## Provided text:
# A Bayesian mixture model approach to quantifying the empirical nuclear saturation point (simplified MC version)

This notebook provides the starting point for an independent implementation of our saturation analysis using brute-force Monte Carlo sampling. It could be used to check and generalize our analysis based on conjugate distributions. This notebook was not used in our analysis.


In [1]:
%load_ext autoreload
%autoreload 2

In [2]:
import emcee as mc
import numpy as np
import pandas as pd
import numba as nb
import matplotlib.pyplot as plt
from scipy.optimize import minimize
from scipy.stats import invwishart, multivariate_normal, multivariate_t
from modules.plot_helpers import plot_confregion_bivariate_t
%matplotlib inline

To test the analysis, let's create some dummy data from the prior we have used before:

In [3]:
prior_params = {"mu": np.array([0.16, -15.9]),
                "Psi": np.array([[0.01**2, 0], [0, 0.32**2]]),  # upper triangle will be ignored
                "kappa": 1, "nu": 4}
np.random.seed(42)
tmp = multivariate_normal.rvs(mean=prior_params["mu"], cov=prior_params["Psi"], size=1000)
data = pd.DataFrame(data={"n0": tmp[:, 0], "E0": tmp[:, 1]})

## Bayes' theorem

Our analysis is based on Bayes' theorem. We need to define the prior, posterior, and likelihood. We use the logarithms of these quantities. The variables we will do the inference for are agglomerated in the parameter vector $\theta = (\mu_0, \mu_1; \Sigma_{0,0}, \Sigma_{0,1}, \Sigma_{1,1})$. To test the implementation, we define the $\theta$ associated with the prior:

In [4]:
theta_prior = (prior_params["mu"][0], prior_params["mu"][1],
           prior_params["Psi"][0, 0], prior_params["Psi"][0, 1],
           prior_params["Psi"][1, 1])

In [5]:
@nb.jit(nopython=True, fastmath=True)
def validate_matrix(mat, raise_error=False, atol_sym=1e-08, atol_eval=1e-06):
    """
    Checks that the 2x2 matrix `mat` is symmetric and positive definite
    :param mat: 2x2 matrix
    :param raise_error: raise error if not symmetric and positive definite
    :param atol_sym: absolute tolerance used for comparison (symmetry)
    :param atol_eval: absolute tolerance used for comparison (positiveness)
    :return: returns boolean result of the validation
    """
    stat_sym = np.abs(mat[0,1]-mat[1,0]) < atol_sym
    #v, _ = np.linalg.eig(mat) # only `eig` supported by numba
    eigvals = 0.5 * (mat[0,0] - np.array([1., -1]) * np.sqrt(4.* mat[0,1]*mat[1,0] + (mat[0,0] - mat[1,1])**2) + mat[1,1])

## Given task 1:
According to the saturation-point notebook, what sampling method does this independent implementation use?
## Given task 2:
In the saturation-point notebook, list every parameter that the function validate_matrix takes.

## Information supplied:
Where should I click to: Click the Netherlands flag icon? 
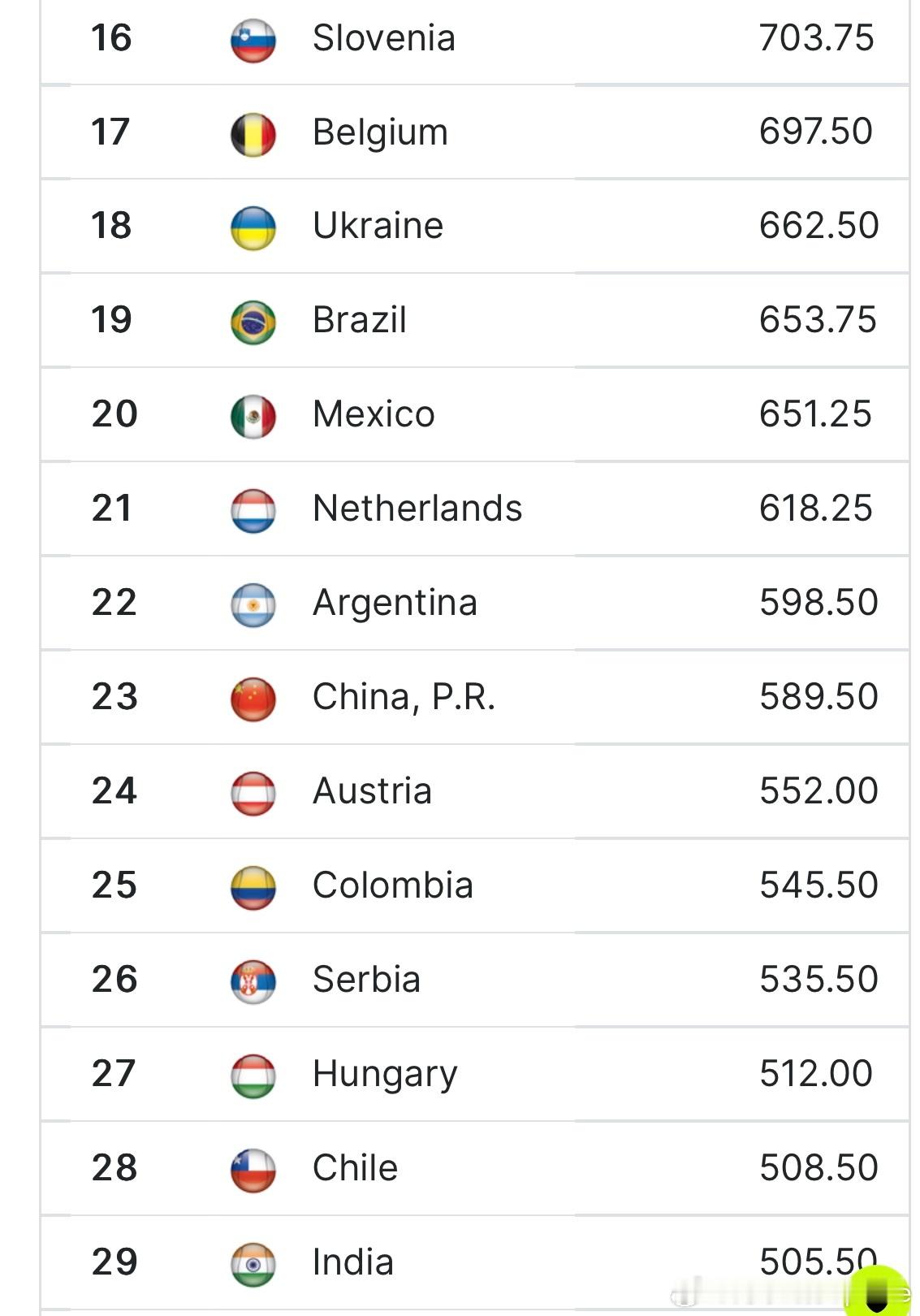point(253,511)
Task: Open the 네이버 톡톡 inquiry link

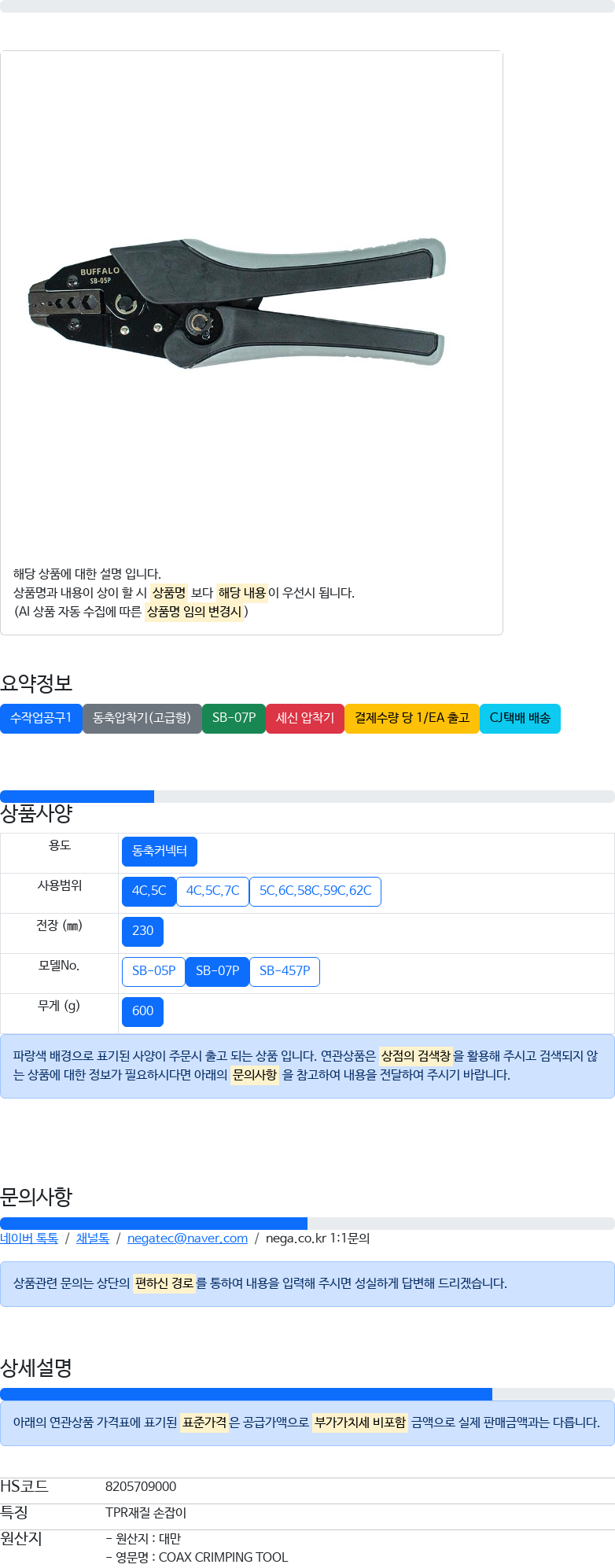Action: [29, 1239]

## Complete output 1:
Brute-force Monte Carlo sampling.

## Complete output 2:
mat, raise_error, atol_sym, atol_eval